Task prompt. Starting from the line containing "Where should I click to: Open", give again every line through the end of the entries, word for word. Pictures stay out of the copy.

Entries taken from a collection:
%%

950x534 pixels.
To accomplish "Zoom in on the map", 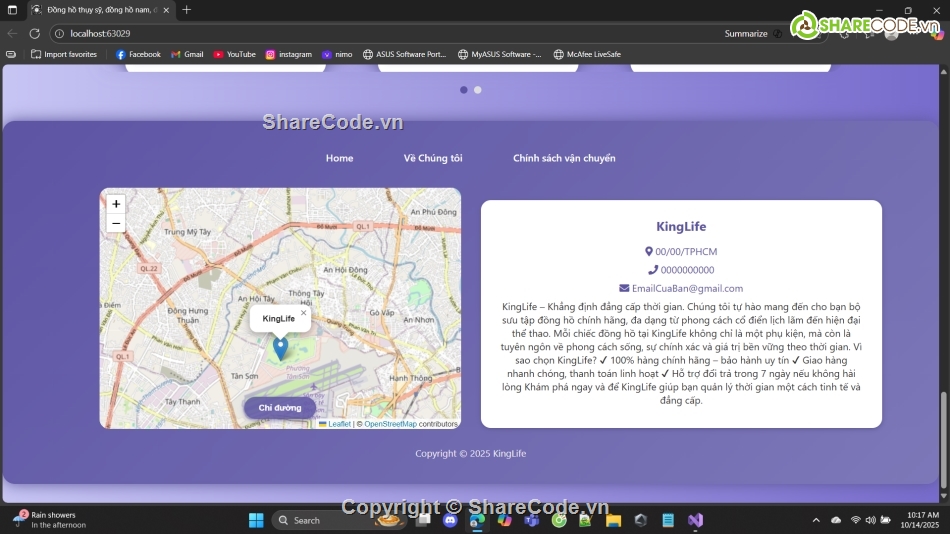I will click(x=116, y=204).
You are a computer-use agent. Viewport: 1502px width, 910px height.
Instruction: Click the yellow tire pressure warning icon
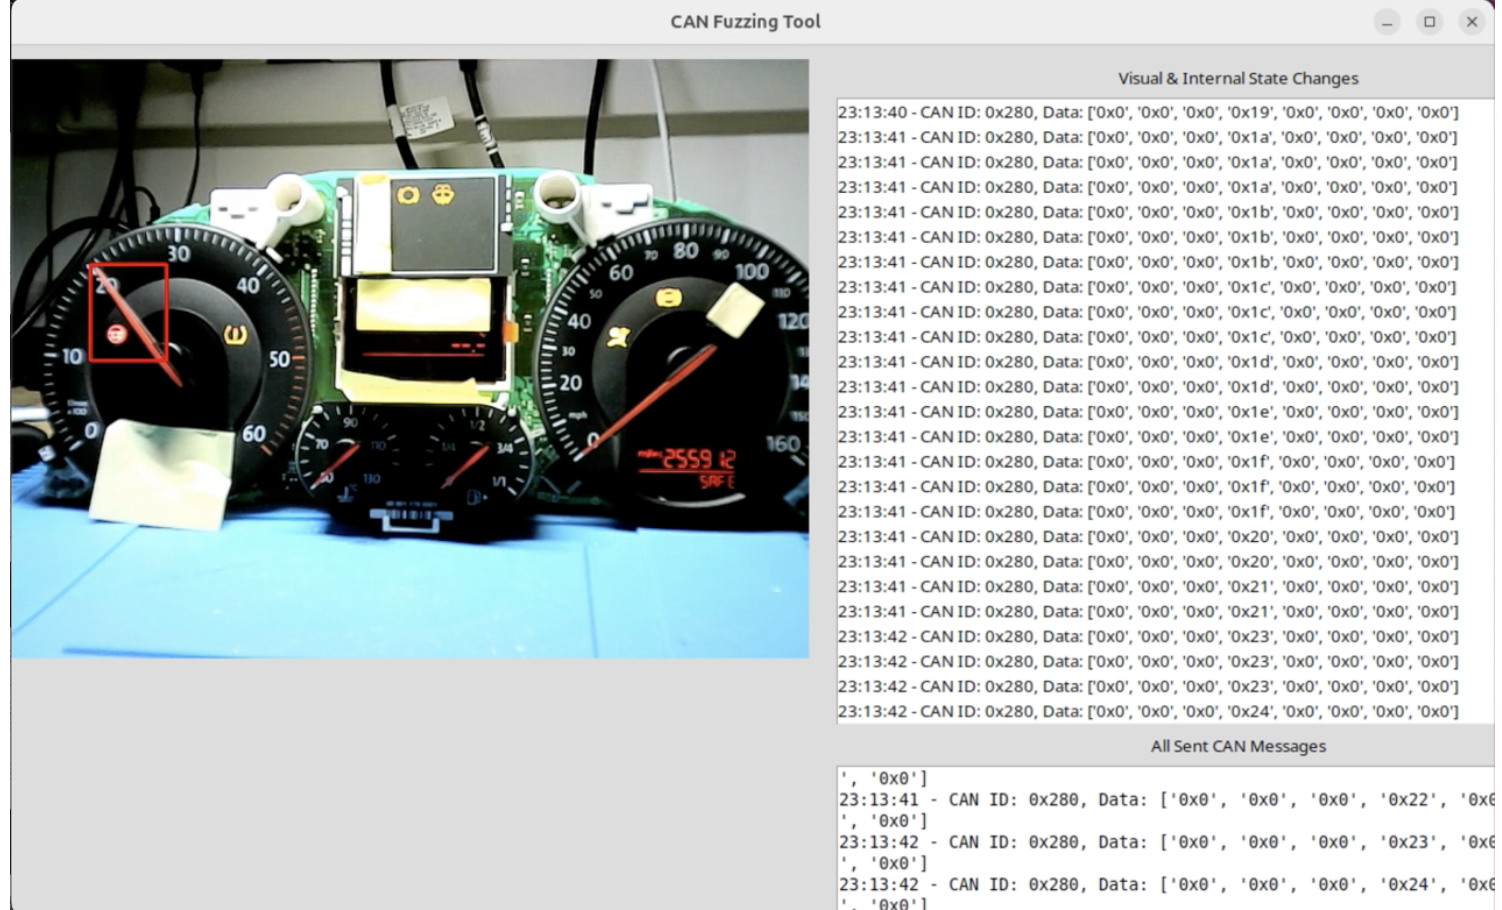coord(237,336)
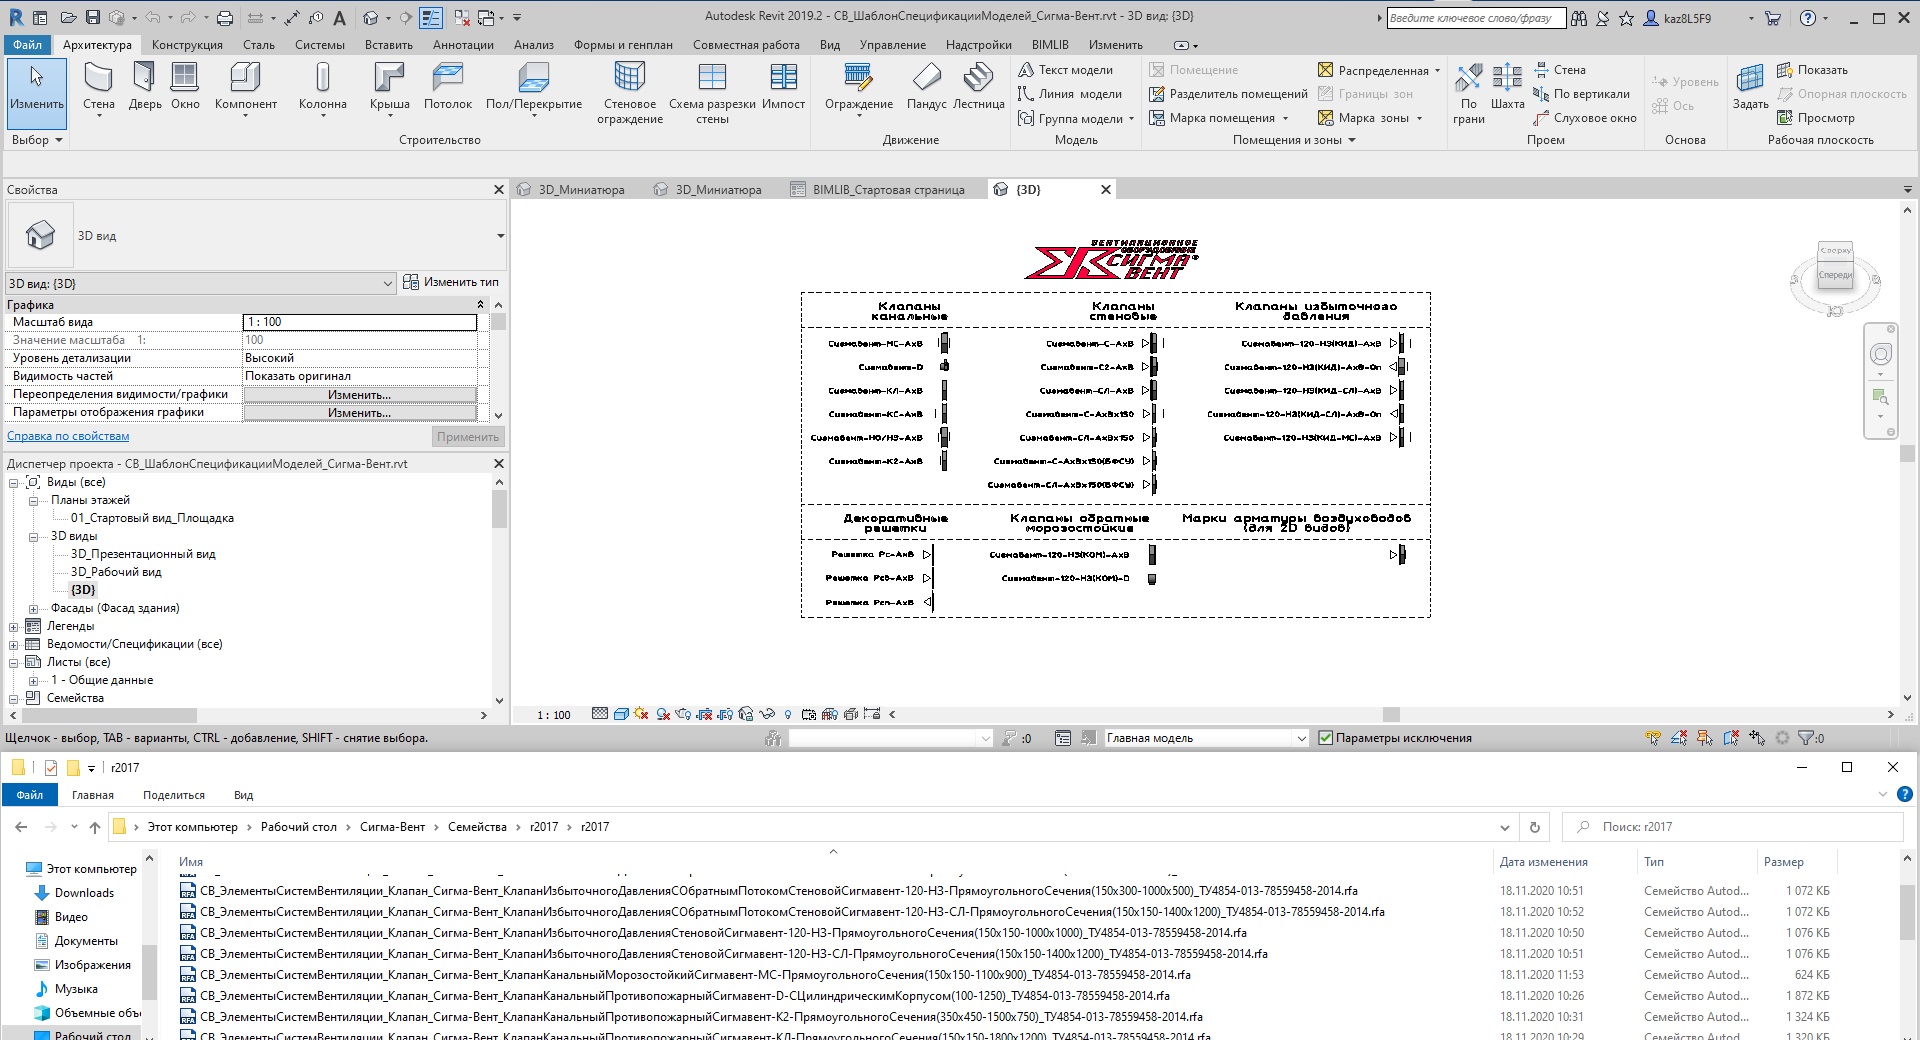Collapse the 3D виды tree node
The height and width of the screenshot is (1040, 1920).
click(x=33, y=537)
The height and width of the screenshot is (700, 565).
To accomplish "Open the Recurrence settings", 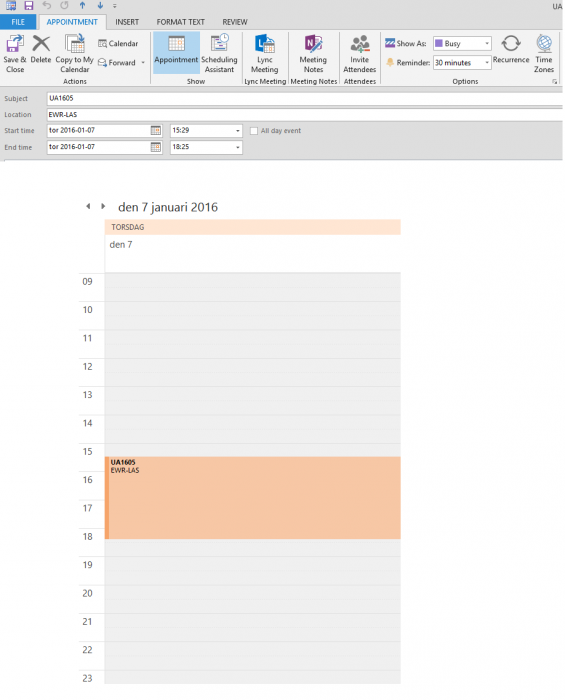I will [x=511, y=49].
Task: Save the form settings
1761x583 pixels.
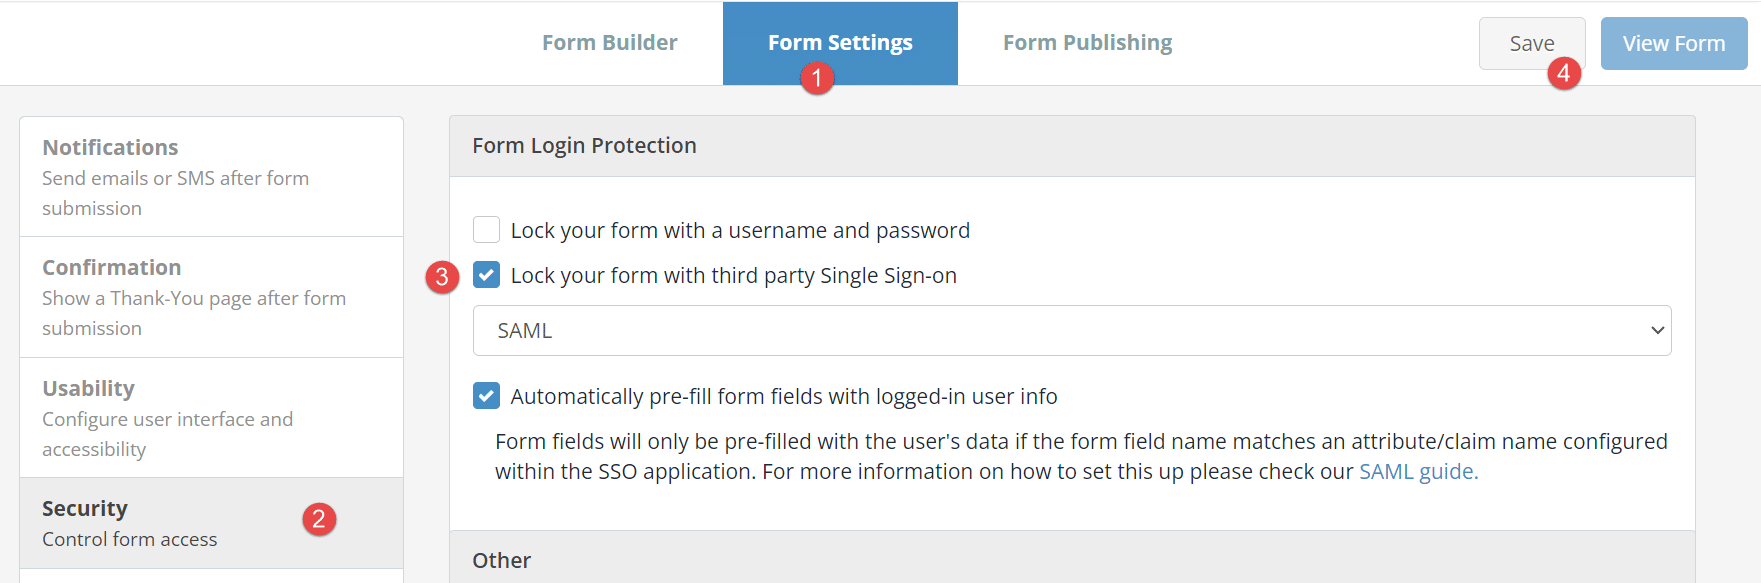Action: pyautogui.click(x=1532, y=44)
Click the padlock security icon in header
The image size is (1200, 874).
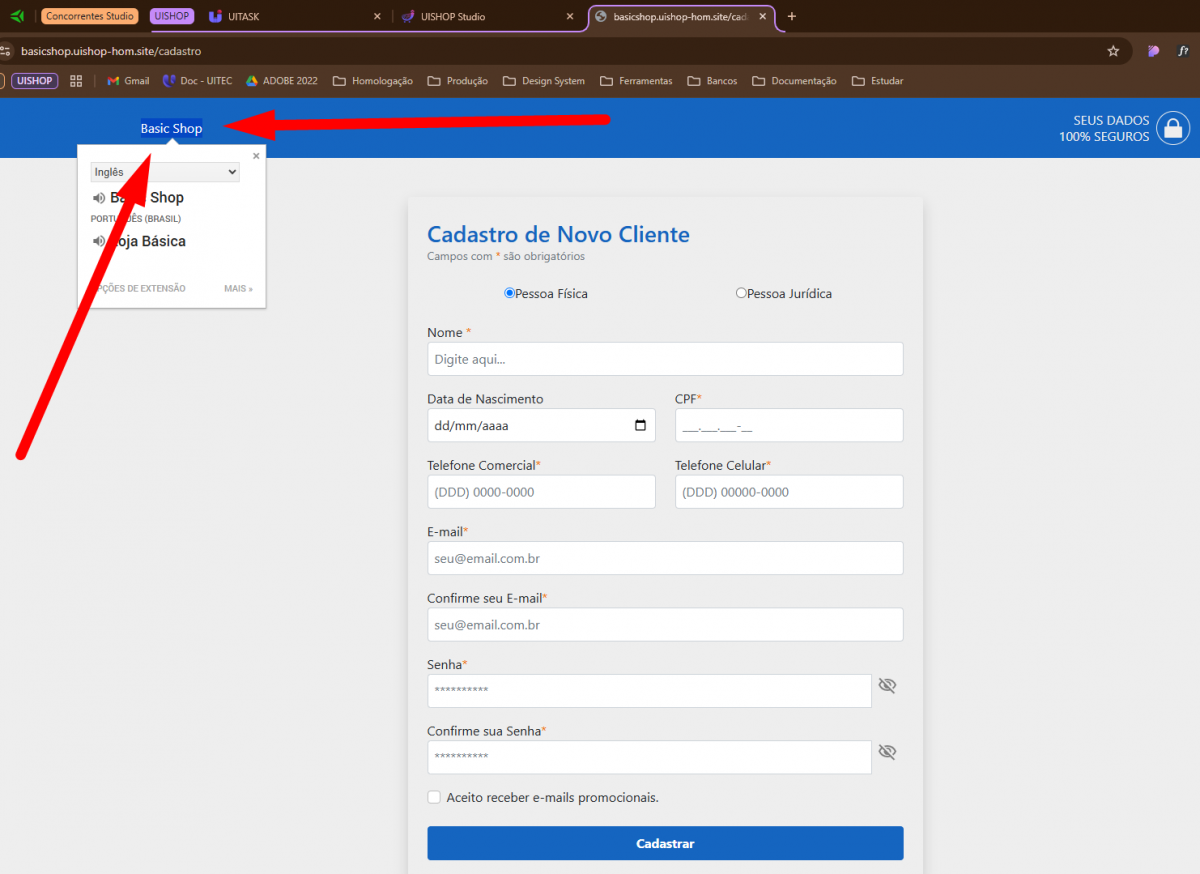point(1172,129)

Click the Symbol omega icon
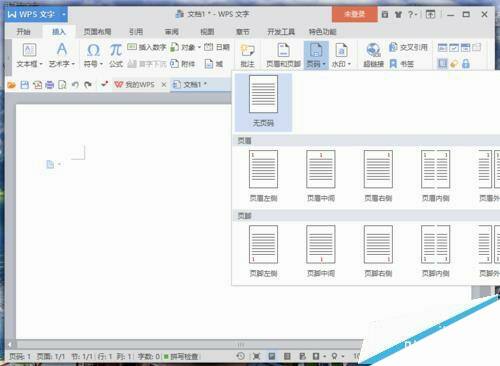(93, 50)
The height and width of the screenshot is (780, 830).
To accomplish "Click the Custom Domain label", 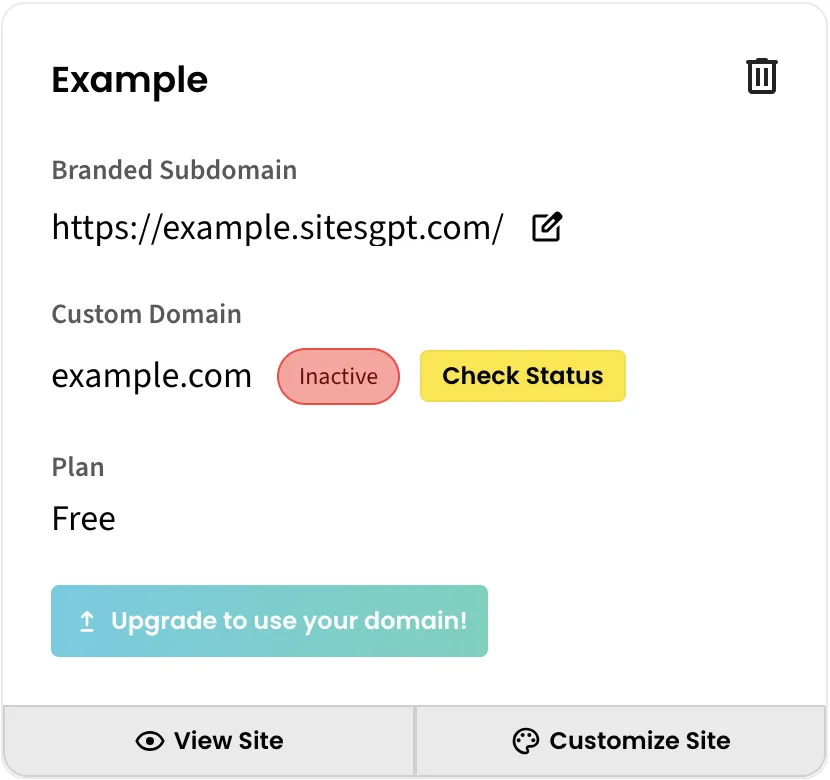I will pos(146,314).
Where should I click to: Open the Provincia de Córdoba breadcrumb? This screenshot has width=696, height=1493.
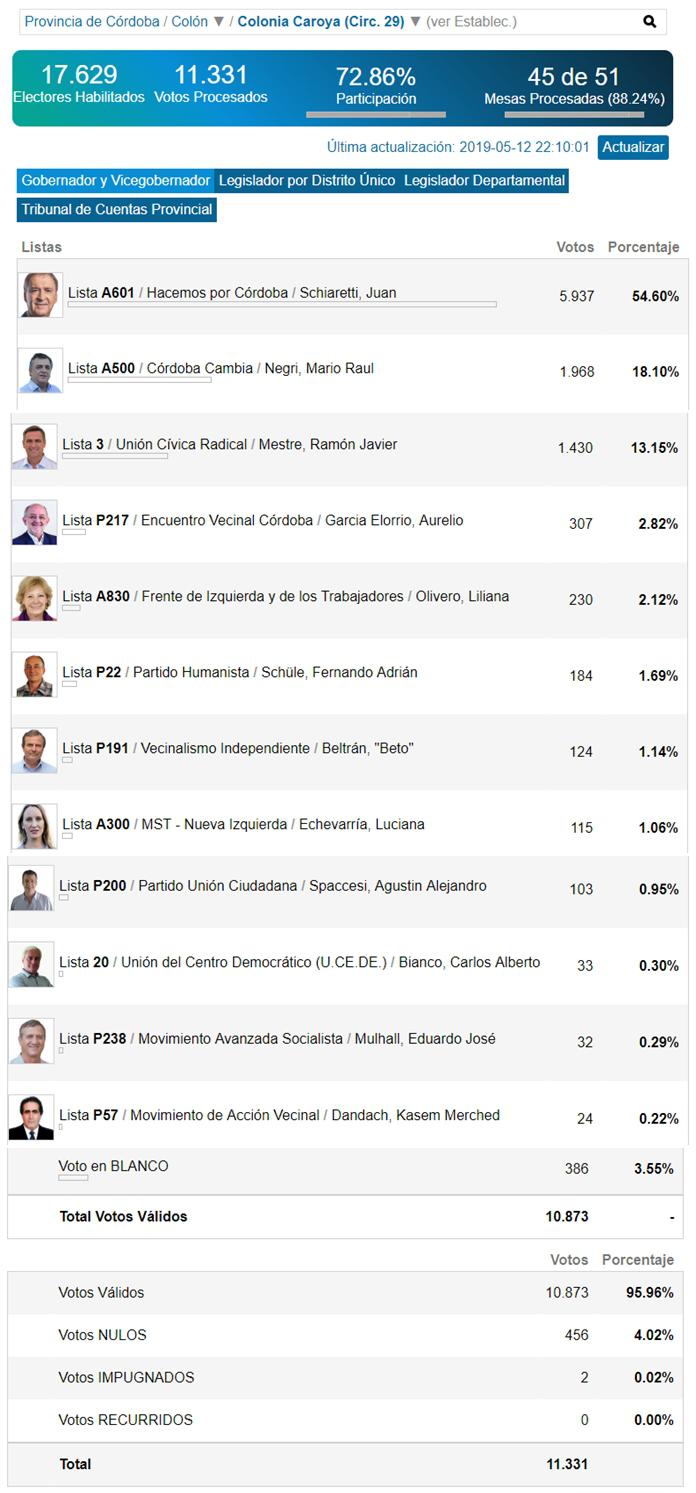click(x=92, y=21)
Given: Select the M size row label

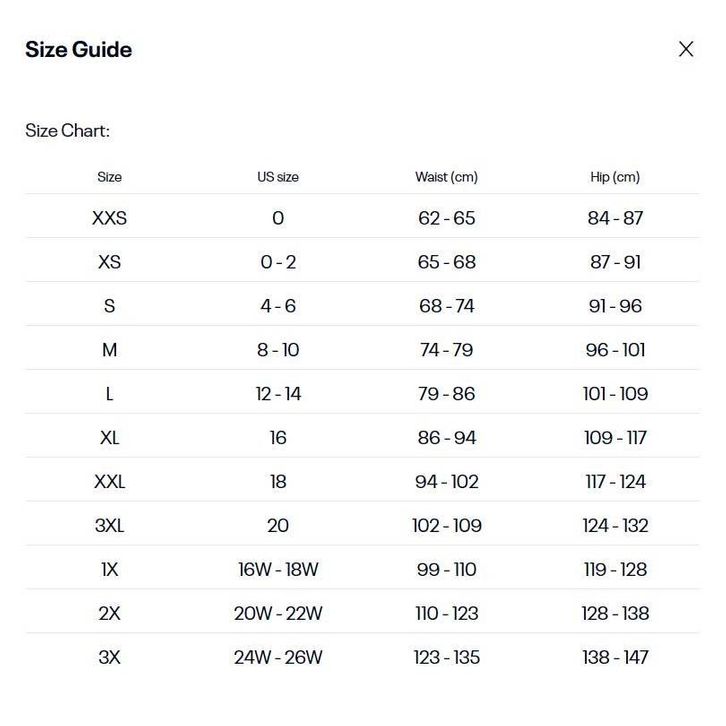Looking at the screenshot, I should (109, 350).
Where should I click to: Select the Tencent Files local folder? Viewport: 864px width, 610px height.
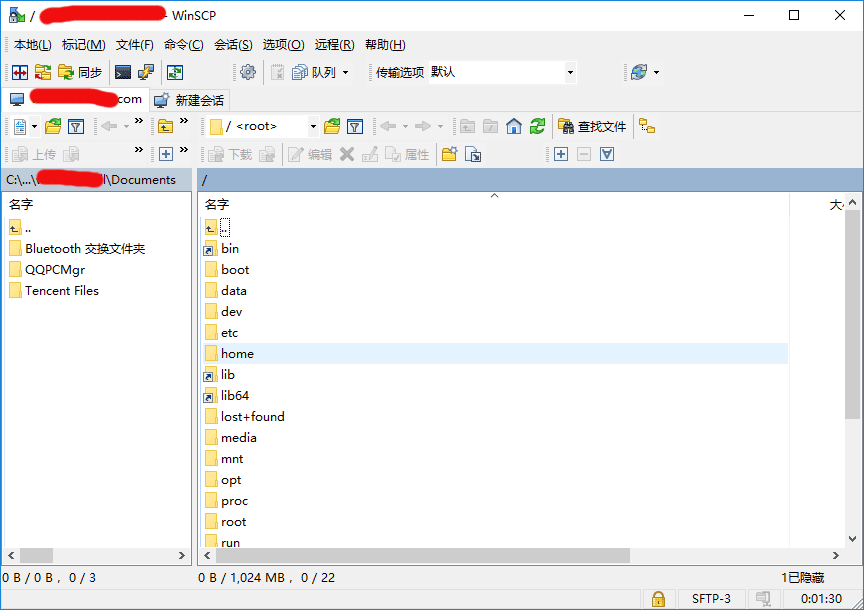61,290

%%

Solved exercise.
Where should I click to: Open the Provincia de Córdoba breadcrumb? This screenshot has width=696, height=1493.
click(x=92, y=21)
Given: Select the M size row label

Looking at the screenshot, I should (109, 350).
Where should I click to: Select the Tencent Files local folder? Viewport: 864px width, 610px height.
61,290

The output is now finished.